● Extract:
He was "very smart and very policy oriented," said classmate Mike Parker, who is now in his 70s and -- with Bernie's support -- is leading a fight to close down a polluting Chevron refinery in Richmond, California. "Knowing someone like him was part of the inspiration for what we're doing here."
Less well known, Parker and some of Bernie's other comrades went to graduate school at Berkeley and helped shape the Free Speech Movement, which was largely about the right to advocate and organize on campus for civil rights demonstrations in neighboring Oakland and San Francisco.
This is how progressive movements for social change take on a life of their own, and to belittle Bernie's role insults a whole generation of activists, black and white, who worked where we were to do what we could, all at a time that Hillary Clinton was still a Goldwater Girl. Hillary changed, and Bernie and Elizabeth Warren are now pushing her to change even more. But that gives her campaign no license to let John Lewis bear false witness against Bernie to shore up black support in South Carolina and beyond.
What makes all this even sadder is that Lewis knows firsthand the sting of dirty politics at the highest level. Back in August 1963, when I was still a grad student at the University of Michigan, John came to speak at a meeting of our local Students for a Democratic Society (SDS). He was scheduled to be the youngest speaker the following week at the March on Washington, and he was testing the bombshell he intended to drop.
"In good conscience," he planned to say, "we cannot support wholeheartedly the [Kennedy] administration's civil rights bill, for it is too little and too late. There's not one thing in the bill that will protect our people from police brutality. This bill will not protect young children and old women from police dogs and fire hoses, for engaging in peaceful demonstrations."
"You tell us to wait," he went on. "We cannot be patient. We want our freedom, and we want it now."
"If we don't see meaningful progress here today," he concluded, "there will come a day when we will not confine our marching to the South. We will be forced to march through the South the way Sherman did -- nonviolently."

● Your task: Decide whether each statement agrees with the commentary on Bernie and John Lewis, answering yes or no and quoting the words of the commentary that settle it: (a) Mike Parker is leading an effort to close a Chevron refinery in Richmond, California; (b) Lewis was scheduled to be the oldest speaker at the March on Washington; (c) Lewis planned to declare wholehearted support for the administration's civil rights bill. Rely solely on the commentary above, without drawing on any outside source.

● Exercise data:

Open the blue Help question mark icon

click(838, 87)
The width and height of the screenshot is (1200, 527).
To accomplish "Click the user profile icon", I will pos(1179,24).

● Exercise result:
(a) Yes: "is leading a fight to close down a polluting Chevron refinery in Richmond, California."
(b) No: "He was scheduled to be the youngest speaker the following week at the March on Washington."
(c) No: "we cannot support wholeheartedly the [Kennedy] administration's civil rights bill, for it is too little and too late."